Toray Industries announced it has developed a new polyvinylidene fluoride (PVDF) ultrafiltration (UF) membrane with exceptional virus removal rate and high water permeability for water treatment. It can thereby contribute to safe and economical water supplies treated with minimal energy for various applications, from food and beverages through wastewater reuse. Toray is accelerating application testing with a view to commercialization of the technology.
Toray has been offering PVDF UF membrane, in which the company pursued high strength and high water permeability, for water treatment. In recent years, there has been growing expectations for UF membranes to enhance pathogenic virus removal and water permeability without reducing safety or increasing costs. It has been the difficult problem for years to develop these UF membranes because reducing pore diameters to remove viruses make membrane resistance high, which results in decreasing water permeability.

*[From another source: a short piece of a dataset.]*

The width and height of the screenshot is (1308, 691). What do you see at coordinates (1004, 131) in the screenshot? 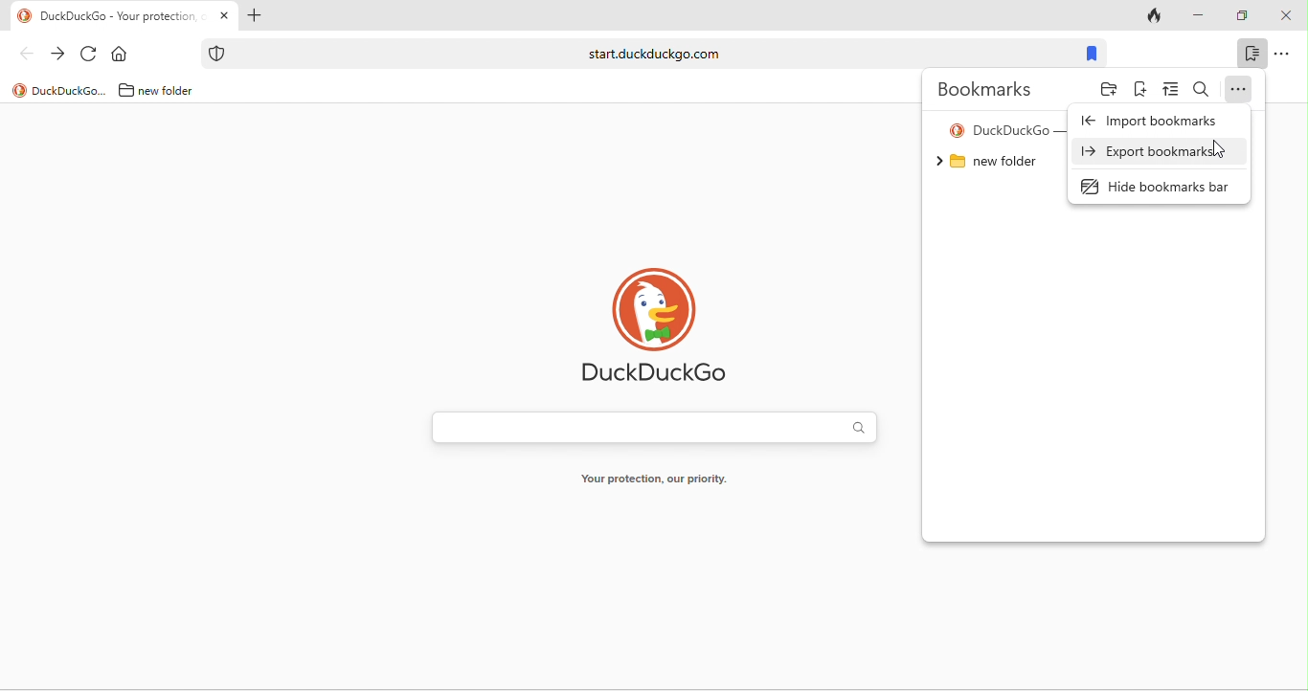
I see `duck duck go - privacy simplified` at bounding box center [1004, 131].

To overcame this challenge, Toray’s new UF technology leverages two key enhancements:
- Using phase separation control technology to create a uniformly dense structure
Toray focused on minimizing coarse voids exceeding 100 nm through which viruses can easily pass. By laminating layers which have homogeneous pore size distribution, Toray creates a uniform dense structure without coarse voids. This uniform dense structure made it possible to create thinner dense structure than conventional UF membrane and showed 99.99% removal of the Essherichia coli phage MS2, which has a diameter of around 27 nanometers. - Innovative hollow-fiber membrane manufacturing technology
Dense structures increase resistance and impede water flow. Toray resolved that issue by using a proprietary hollow fiber membrane process technology built on the experience in water treatment and artificial kidney applications to create a thin, uniformly dense structure. Toray achieved excellent virus removal and water permeability by increasing porosity in the whole membrane except for the uniform dense structure, thus securing more water channels and boosting overall membrane permeability.